I don’t make gifts because I love the process of making, though I do love that first hour. 

I had looked for weeks for 15 identical ornaments that would be a keepsake for our host families of this Christmas with their students. The ornaments should be relevant to their experience in some way, flat (to be paired and mailed with Christmas cards), and fun or attractive. Many times I found 1 or 2, but not 15. 

So I found myself creating individual, inefficient and imperfect, ornaments for my 13 other host families. 

What I want Matúš and my children to learn (perhaps they already know) is that gift giving can be the primary way in which some people experience appreciation. Author Gary Chapman’s work on the “love languages” speaks to the different ways people experience being appreciated.
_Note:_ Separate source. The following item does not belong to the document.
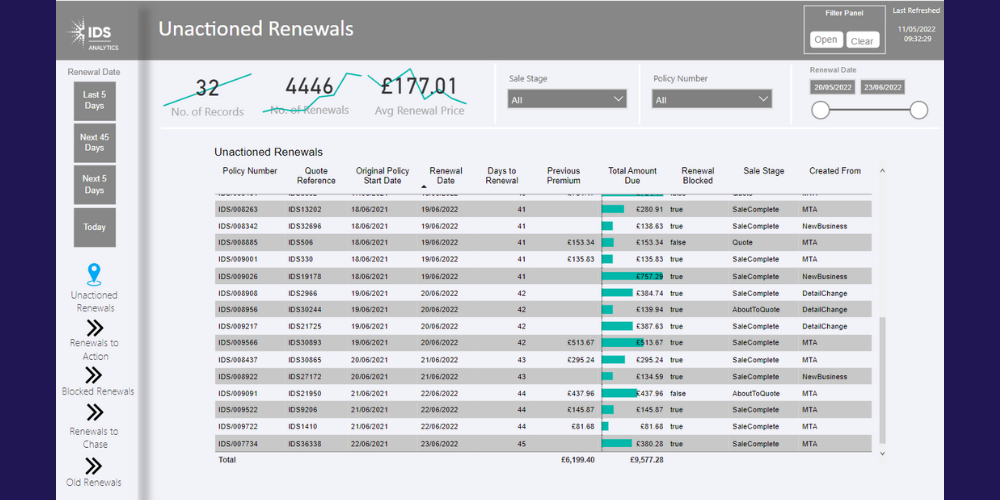Clear the Filter Panel filters
This screenshot has height=500, width=1000.
862,41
While the buying or making of gifts might only be fun to me for the first magical hour, I don’t do it for myself. I do it because I hope, in spite of finger prints and rough edges, it will communicate to the families and students that they are thought of and appreciated. 

I am truly thankful for both our host families and our exchange students. I think it’s a uniquely important thing, to accept and connect with those who are culturally different and I am thankful to them for doing this. 

I am a bit of a grinchy/scroogey type. I hope that if our exchange students don’t know those references that they’ll learn them. But! The narrative of our dear Scrooge is that he’s redeemable. Despite his “bah humbug,” love triumphs. 

I am grateful for the reminder that Christmas provides to create an expression of gratitude and give a little gift that says “I thought of you.”